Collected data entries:
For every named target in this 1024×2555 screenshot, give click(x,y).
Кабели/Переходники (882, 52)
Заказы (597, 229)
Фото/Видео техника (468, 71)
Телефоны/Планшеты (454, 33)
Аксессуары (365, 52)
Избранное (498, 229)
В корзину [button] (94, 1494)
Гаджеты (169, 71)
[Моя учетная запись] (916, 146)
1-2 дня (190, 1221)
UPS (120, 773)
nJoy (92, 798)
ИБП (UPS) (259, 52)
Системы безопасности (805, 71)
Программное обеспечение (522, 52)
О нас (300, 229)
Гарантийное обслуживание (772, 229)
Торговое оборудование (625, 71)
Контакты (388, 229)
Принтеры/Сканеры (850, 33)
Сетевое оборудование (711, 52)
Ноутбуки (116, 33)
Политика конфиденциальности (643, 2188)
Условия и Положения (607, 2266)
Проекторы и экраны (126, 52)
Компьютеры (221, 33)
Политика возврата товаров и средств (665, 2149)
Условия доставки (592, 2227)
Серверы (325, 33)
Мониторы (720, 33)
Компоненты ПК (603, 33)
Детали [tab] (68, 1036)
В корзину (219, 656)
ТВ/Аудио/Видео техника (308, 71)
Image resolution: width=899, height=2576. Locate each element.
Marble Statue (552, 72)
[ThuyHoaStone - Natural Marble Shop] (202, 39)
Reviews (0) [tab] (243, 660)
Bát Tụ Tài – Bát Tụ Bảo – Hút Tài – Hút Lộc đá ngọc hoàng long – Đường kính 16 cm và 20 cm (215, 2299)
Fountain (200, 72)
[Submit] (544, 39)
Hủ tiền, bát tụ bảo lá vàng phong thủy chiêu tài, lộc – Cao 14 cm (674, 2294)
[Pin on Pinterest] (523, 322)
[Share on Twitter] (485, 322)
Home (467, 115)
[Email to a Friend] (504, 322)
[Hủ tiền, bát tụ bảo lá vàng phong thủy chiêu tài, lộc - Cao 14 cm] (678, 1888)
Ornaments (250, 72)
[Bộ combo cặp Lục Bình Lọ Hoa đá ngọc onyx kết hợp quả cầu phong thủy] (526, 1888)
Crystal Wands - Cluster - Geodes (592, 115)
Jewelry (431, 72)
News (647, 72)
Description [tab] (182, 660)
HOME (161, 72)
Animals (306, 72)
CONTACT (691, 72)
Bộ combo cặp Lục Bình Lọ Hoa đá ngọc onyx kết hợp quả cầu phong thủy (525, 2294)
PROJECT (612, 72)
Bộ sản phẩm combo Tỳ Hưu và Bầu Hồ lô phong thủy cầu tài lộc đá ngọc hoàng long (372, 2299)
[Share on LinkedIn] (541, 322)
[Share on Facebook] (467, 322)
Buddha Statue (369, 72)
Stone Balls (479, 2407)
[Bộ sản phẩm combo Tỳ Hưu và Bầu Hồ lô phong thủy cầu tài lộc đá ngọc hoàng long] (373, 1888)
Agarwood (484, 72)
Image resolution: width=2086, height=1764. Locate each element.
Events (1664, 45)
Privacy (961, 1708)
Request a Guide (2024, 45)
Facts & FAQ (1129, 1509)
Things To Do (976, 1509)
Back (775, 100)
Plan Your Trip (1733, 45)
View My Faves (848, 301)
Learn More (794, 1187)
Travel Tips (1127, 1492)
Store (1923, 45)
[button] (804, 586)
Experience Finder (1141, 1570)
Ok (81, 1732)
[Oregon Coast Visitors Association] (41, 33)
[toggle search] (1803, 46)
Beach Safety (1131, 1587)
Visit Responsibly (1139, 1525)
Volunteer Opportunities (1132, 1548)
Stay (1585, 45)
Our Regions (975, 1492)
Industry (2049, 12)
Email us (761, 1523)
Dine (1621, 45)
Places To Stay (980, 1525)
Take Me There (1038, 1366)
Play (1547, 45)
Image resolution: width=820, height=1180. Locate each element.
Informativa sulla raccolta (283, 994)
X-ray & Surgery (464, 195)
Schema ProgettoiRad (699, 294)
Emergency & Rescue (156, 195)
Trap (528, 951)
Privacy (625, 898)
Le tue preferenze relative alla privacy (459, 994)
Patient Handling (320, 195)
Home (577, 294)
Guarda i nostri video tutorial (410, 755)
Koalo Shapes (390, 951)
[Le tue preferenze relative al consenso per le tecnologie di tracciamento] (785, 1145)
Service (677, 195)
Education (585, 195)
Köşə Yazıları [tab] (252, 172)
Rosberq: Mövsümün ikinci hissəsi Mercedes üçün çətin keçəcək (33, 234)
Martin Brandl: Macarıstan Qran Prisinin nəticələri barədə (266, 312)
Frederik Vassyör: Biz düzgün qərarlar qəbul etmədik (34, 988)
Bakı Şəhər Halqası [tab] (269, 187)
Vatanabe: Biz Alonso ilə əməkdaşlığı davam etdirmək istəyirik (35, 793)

--- What the exercise asks ---
Nothing in the records may be altered; restate them word for word.

--- Task solution ---
For every named target in this 1024×2555 screenshot, give click(x,y).
Кабели/Переходники (882, 52)
Заказы (597, 229)
Фото/Видео техника (468, 71)
Телефоны/Планшеты (454, 33)
Аксессуары (365, 52)
Избранное (498, 229)
В корзину [button] (94, 1494)
Гаджеты (169, 71)
[Моя учетная запись] (916, 146)
1-2 дня (190, 1221)
UPS (120, 773)
nJoy (92, 798)
ИБП (UPS) (259, 52)
Системы безопасности (805, 71)
Программное обеспечение (522, 52)
О нас (300, 229)
Гарантийное обслуживание (772, 229)
Торговое оборудование (625, 71)
Контакты (388, 229)
Принтеры/Сканеры (850, 33)
Сетевое оборудование (711, 52)
Ноутбуки (116, 33)
Политика конфиденциальности (643, 2188)
Условия и Положения (607, 2266)
Проекторы и экраны (126, 52)
Компьютеры (221, 33)
Политика возврата товаров и средств (665, 2149)
Условия доставки (592, 2227)
Серверы (325, 33)
Мониторы (720, 33)
Компоненты ПК (603, 33)
Детали [tab] (68, 1036)
В корзину (219, 656)
ТВ/Аудио/Видео техника (308, 71)
Image resolution: width=899, height=2576. Locate each element.
Marble Statue (552, 72)
[ThuyHoaStone - Natural Marble Shop] (202, 39)
Reviews (0) [tab] (243, 660)
Bát Tụ Tài – Bát Tụ Bảo – Hút Tài – Hút Lộc đá ngọc hoàng long – Đường kính 16 cm và 20 cm (215, 2299)
Fountain (200, 72)
[Submit] (544, 39)
Hủ tiền, bát tụ bảo lá vàng phong thủy chiêu tài, lộc – Cao 14 cm (674, 2294)
[Pin on Pinterest] (523, 322)
[Share on Twitter] (485, 322)
Home (467, 115)
[Email to a Friend] (504, 322)
[Hủ tiền, bát tụ bảo lá vàng phong thủy chiêu tài, lộc - Cao 14 cm] (678, 1888)
Ornaments (250, 72)
[Bộ combo cặp Lục Bình Lọ Hoa đá ngọc onyx kết hợp quả cầu phong thủy] (526, 1888)
Crystal Wands - Cluster - Geodes (592, 115)
Jewelry (431, 72)
News (647, 72)
Description [tab] (182, 660)
HOME (161, 72)
Animals (306, 72)
CONTACT (691, 72)
Bộ combo cặp Lục Bình Lọ Hoa đá ngọc onyx kết hợp quả cầu phong thủy (525, 2294)
PROJECT (612, 72)
Bộ sản phẩm combo Tỳ Hưu và Bầu Hồ lô phong thủy cầu tài lộc đá ngọc hoàng long (372, 2299)
[Share on LinkedIn] (541, 322)
[Share on Facebook] (467, 322)
Buddha Statue (369, 72)
Stone Balls (479, 2407)
[Bộ sản phẩm combo Tỳ Hưu và Bầu Hồ lô phong thủy cầu tài lộc đá ngọc hoàng long] (373, 1888)
Agarwood (484, 72)
Image resolution: width=2086, height=1764. Locate each element.
Events (1664, 45)
Privacy (961, 1708)
Request a Guide (2024, 45)
Facts & FAQ (1129, 1509)
Things To Do (976, 1509)
Back (775, 100)
Plan Your Trip (1733, 45)
View My Faves (848, 301)
Learn More (794, 1187)
Travel Tips (1127, 1492)
Store (1923, 45)
[button] (804, 586)
Experience Finder (1141, 1570)
Ok (81, 1732)
[Oregon Coast Visitors Association] (41, 33)
[toggle search] (1803, 46)
Beach Safety (1131, 1587)
Visit Responsibly (1139, 1525)
Volunteer Opportunities (1132, 1548)
Stay (1585, 45)
Our Regions (975, 1492)
Industry (2049, 12)
Email us (761, 1523)
Dine (1621, 45)
Places To Stay (980, 1525)
Take Me There (1038, 1366)
Play (1547, 45)
Image resolution: width=820, height=1180. Locate each element.
Informativa sulla raccolta (283, 994)
X-ray & Surgery (464, 195)
Schema ProgettoiRad (699, 294)
Emergency & Rescue (156, 195)
Trap (528, 951)
Privacy (625, 898)
Le tue preferenze relative alla privacy (459, 994)
Patient Handling (320, 195)
Home (577, 294)
Guarda i nostri video tutorial (410, 755)
Koalo Shapes (390, 951)
[Le tue preferenze relative al consenso per le tecnologie di tracciamento] (785, 1145)
Service (677, 195)
Education (585, 195)
Köşə Yazıları [tab] (252, 172)
Rosberq: Mövsümün ikinci hissəsi Mercedes üçün çətin keçəcək (33, 234)
Martin Brandl: Macarıstan Qran Prisinin nəticələri barədə (266, 312)
Frederik Vassyör: Biz düzgün qərarlar qəbul etmədik (34, 988)
Bakı Şəhər Halqası [tab] (269, 187)
Vatanabe: Biz Alonso ilə əməkdaşlığı davam etdirmək istəyirik (35, 793)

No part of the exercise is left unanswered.